Of course another thing to consider is what kind of passenger service are we talking about. If its the pride of the railroad, the cars are well maintained. If its a “we keep the the passenger train because we have to.” Then the cars will be grungier and less cared for. If its a bankrupt line, running the train solely because of a mail contract, then it could be rather rickety. And even the class one passenger trains were looking rather poorly, just before they gave up passenger service and turned their passenger equipment over to Amtrak.

If you want to talk about “and… and… and,” the photos of my business car were taken 10 years ago. I found them on an old MyLargeScale post. In that post, I mention that it took me 2 years to get to that point, and that if I was good, I’d finish it by the time my daughter was in Kindergarten. She’s in 6th grade now. The interior of that car is still not finished.

It’s the journey, not the destination, right?

Later,

K

To me, what would look good in the clerestory windows is that color swirl glass which had for example swirls of red, yellow, blue, in mostly white.

On a coach I did the clerestory with stained glass. Found a design on the 'net, and printed some clear Avery labels on the inkjet. Then I stuck them on clear acrylic.

Pete Thornton said:

On a coach I did the clerestory with stained glass. Found a design on the 'net, and printed some clear Avery labels on the inkjet. Then I stuck them on clear acrylic.

Hey, that’s an idea!

Did you use a brush on that car Daniel? if so you have a steady hand. If you sprayed it then you have patience in masking.
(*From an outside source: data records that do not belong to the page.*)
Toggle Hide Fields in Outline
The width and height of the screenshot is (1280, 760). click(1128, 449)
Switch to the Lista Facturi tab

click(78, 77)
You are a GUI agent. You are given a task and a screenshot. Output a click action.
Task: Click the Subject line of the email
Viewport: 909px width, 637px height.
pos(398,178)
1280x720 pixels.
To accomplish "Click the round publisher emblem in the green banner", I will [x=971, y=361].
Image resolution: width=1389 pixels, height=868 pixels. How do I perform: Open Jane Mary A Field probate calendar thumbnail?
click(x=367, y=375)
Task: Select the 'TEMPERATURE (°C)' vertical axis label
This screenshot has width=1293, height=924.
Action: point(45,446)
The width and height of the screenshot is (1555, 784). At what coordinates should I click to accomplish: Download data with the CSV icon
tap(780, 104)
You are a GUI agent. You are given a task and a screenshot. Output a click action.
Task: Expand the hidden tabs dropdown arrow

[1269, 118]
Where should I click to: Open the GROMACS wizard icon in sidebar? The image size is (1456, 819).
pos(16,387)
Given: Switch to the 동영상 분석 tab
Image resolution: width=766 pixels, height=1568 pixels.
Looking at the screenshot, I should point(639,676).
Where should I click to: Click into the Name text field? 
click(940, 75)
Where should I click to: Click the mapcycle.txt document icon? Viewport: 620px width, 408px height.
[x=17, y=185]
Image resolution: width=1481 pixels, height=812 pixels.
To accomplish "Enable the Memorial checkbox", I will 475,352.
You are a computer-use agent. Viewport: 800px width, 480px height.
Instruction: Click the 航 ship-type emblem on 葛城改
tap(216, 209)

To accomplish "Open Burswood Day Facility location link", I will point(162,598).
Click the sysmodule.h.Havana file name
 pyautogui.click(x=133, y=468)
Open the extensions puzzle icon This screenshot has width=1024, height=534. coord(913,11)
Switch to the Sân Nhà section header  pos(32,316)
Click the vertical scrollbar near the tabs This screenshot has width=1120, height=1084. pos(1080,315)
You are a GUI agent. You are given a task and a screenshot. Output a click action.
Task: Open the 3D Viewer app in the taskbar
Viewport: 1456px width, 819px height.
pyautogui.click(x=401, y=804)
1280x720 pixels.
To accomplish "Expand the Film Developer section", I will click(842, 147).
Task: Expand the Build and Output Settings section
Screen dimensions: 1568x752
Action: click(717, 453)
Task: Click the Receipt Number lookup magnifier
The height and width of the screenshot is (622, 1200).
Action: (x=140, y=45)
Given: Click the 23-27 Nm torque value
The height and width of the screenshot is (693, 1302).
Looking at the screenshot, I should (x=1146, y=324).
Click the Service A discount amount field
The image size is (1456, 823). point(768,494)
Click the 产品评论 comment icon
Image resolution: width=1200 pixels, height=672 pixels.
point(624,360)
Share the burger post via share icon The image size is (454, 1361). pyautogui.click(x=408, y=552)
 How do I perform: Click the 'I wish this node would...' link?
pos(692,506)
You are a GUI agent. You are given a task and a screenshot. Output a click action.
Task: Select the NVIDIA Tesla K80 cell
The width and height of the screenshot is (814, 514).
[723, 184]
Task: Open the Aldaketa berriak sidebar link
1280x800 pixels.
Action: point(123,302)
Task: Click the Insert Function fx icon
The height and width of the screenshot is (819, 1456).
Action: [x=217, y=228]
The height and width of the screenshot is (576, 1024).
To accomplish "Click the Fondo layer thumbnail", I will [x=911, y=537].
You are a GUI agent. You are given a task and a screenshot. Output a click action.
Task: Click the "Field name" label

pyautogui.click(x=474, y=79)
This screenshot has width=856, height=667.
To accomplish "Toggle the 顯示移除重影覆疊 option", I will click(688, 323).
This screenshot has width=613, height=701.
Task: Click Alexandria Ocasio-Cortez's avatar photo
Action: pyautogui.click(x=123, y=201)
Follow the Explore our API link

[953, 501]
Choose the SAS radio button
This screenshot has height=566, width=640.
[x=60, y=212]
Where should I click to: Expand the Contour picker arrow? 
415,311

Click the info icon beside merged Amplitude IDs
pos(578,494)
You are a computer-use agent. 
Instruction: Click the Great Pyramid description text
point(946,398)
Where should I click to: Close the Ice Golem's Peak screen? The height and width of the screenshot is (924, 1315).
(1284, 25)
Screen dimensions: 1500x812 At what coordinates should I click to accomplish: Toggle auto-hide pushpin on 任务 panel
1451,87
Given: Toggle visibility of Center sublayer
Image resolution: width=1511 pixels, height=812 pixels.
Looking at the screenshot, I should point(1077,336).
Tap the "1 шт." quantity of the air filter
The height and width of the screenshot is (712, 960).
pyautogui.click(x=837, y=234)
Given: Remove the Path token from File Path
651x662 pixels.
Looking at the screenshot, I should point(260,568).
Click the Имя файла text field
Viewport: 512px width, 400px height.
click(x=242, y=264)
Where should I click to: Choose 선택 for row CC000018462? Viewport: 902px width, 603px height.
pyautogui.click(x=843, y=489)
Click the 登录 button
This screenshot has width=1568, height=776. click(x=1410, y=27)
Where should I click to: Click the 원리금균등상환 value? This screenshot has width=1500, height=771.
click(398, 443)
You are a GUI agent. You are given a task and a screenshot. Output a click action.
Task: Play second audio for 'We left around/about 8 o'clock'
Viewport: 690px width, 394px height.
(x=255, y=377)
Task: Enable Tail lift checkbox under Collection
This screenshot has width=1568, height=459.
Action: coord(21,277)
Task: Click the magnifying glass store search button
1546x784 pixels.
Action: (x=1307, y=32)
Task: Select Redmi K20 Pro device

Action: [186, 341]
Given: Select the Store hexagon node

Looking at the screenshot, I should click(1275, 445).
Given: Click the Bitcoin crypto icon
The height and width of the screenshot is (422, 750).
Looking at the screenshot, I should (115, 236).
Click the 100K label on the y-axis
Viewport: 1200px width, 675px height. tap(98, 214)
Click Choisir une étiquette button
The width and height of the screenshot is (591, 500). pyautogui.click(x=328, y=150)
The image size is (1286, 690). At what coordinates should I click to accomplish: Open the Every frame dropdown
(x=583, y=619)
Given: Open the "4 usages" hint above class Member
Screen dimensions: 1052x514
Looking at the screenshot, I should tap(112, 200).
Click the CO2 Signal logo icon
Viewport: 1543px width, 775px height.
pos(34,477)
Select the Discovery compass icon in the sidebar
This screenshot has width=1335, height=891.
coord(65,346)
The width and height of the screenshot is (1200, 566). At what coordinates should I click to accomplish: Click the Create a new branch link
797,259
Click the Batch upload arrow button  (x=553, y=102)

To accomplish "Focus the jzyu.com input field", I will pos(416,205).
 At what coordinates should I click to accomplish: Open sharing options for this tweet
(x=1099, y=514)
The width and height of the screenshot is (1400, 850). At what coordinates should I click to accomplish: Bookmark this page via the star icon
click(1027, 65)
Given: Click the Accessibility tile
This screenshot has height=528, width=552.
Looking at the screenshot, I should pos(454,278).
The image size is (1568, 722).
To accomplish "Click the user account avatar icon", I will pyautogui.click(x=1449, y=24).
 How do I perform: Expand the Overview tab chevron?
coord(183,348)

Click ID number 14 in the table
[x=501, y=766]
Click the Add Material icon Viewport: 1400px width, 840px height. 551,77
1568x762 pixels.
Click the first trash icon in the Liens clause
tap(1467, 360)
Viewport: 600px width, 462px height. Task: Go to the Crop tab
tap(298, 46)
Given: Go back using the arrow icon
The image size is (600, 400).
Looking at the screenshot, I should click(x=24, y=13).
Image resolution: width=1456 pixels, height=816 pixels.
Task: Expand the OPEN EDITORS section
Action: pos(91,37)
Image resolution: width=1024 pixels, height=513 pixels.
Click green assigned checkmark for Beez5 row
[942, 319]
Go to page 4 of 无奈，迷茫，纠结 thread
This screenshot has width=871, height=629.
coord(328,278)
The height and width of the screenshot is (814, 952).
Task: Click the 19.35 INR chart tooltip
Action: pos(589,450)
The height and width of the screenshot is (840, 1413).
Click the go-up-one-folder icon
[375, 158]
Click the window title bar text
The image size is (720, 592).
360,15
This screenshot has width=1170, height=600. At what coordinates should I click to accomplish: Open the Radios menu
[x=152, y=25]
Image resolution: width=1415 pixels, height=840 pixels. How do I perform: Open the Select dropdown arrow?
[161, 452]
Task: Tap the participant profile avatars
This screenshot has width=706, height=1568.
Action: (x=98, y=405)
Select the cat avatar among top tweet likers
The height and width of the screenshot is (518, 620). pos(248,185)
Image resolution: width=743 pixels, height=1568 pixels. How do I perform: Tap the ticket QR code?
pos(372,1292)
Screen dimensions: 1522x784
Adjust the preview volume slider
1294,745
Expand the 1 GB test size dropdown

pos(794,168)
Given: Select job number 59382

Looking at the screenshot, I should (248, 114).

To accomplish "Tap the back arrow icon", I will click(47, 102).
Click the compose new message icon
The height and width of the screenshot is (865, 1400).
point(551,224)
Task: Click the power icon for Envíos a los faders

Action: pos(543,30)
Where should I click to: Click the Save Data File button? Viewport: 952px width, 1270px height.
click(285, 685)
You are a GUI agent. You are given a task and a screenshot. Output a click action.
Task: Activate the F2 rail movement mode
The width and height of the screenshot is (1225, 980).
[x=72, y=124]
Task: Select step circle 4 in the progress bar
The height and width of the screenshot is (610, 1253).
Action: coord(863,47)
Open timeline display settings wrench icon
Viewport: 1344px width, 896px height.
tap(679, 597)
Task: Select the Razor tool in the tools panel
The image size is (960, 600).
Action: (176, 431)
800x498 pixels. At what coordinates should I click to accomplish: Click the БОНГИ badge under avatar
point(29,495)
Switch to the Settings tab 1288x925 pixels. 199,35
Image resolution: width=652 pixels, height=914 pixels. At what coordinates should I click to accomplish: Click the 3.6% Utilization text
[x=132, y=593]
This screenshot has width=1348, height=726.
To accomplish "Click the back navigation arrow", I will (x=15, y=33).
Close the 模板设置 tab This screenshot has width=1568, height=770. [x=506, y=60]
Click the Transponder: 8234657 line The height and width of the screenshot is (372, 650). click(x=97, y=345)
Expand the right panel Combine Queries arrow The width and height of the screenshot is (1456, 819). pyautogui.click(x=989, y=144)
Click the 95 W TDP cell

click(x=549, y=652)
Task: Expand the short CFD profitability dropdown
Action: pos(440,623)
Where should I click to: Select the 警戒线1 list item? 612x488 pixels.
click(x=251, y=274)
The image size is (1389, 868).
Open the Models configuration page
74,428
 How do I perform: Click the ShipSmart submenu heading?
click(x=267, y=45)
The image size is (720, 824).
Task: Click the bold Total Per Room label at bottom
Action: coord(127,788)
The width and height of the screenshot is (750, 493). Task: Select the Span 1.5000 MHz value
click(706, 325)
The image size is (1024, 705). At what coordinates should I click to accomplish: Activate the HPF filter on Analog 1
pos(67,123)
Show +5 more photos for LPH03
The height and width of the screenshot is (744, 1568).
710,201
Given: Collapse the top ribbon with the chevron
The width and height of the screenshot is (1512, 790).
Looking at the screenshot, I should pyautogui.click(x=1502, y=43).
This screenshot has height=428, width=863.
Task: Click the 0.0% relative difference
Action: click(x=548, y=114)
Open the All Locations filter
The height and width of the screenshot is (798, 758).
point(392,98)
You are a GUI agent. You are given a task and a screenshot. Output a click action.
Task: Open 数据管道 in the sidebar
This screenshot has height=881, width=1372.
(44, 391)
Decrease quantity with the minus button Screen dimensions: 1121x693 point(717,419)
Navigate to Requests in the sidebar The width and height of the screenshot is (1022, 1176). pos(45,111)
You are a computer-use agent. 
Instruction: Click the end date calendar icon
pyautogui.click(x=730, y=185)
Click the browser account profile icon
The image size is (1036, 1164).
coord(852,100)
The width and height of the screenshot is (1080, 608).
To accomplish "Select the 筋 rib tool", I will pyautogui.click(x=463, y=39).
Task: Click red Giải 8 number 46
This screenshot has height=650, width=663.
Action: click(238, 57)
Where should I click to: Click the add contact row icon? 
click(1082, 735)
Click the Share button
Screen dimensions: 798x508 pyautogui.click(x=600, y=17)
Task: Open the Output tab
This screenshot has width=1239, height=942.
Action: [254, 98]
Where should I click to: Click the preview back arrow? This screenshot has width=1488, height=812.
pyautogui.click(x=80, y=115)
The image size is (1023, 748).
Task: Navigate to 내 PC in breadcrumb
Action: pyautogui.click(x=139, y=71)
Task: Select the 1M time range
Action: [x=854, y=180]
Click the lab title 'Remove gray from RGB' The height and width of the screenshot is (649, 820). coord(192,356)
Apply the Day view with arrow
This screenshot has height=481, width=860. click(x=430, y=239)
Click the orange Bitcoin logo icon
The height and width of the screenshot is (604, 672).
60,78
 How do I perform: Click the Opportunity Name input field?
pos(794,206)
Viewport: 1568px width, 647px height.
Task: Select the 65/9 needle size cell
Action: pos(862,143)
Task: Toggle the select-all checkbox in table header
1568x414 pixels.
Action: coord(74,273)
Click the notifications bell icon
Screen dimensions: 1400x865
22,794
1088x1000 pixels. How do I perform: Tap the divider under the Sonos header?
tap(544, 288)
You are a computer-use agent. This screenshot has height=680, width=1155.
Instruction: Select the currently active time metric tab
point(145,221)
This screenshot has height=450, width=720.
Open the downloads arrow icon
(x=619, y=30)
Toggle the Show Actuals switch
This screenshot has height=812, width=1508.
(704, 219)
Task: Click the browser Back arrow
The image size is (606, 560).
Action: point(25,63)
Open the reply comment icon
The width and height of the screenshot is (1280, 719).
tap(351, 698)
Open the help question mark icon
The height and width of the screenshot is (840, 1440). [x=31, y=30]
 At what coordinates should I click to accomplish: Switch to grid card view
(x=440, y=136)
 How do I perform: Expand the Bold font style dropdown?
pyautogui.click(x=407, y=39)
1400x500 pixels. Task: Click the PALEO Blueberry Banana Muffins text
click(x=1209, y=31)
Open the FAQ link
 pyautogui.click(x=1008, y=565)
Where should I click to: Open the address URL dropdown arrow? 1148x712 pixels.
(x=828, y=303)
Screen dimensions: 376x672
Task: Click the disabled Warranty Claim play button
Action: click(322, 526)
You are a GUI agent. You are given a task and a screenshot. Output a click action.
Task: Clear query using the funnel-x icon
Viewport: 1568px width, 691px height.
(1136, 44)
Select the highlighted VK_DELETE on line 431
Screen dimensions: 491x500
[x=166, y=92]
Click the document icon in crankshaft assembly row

I think with those bright colours that those cars would be the pride of the RR which means they would be kept clean. If they were mine I would lightly weather the trucks and undercarriage and remove any shine from the paint and stop there.

Did you use a brush on that car Daniel? if so you have a steady hand. If you sprayed it then you have patience in masking.

I think with those bright colours that those cars would be the pride of the RR which means they would be kept clean. If they were mine I would lightly weather the trucks and undercarriage and remove any shine from the paint and stop there.

Mostly sprayed. Some hand brushing.

Make sure you weather the finished car … unless you are trying to recreate a rehabbed coach…

A rehab coach? I thought this was a model train website.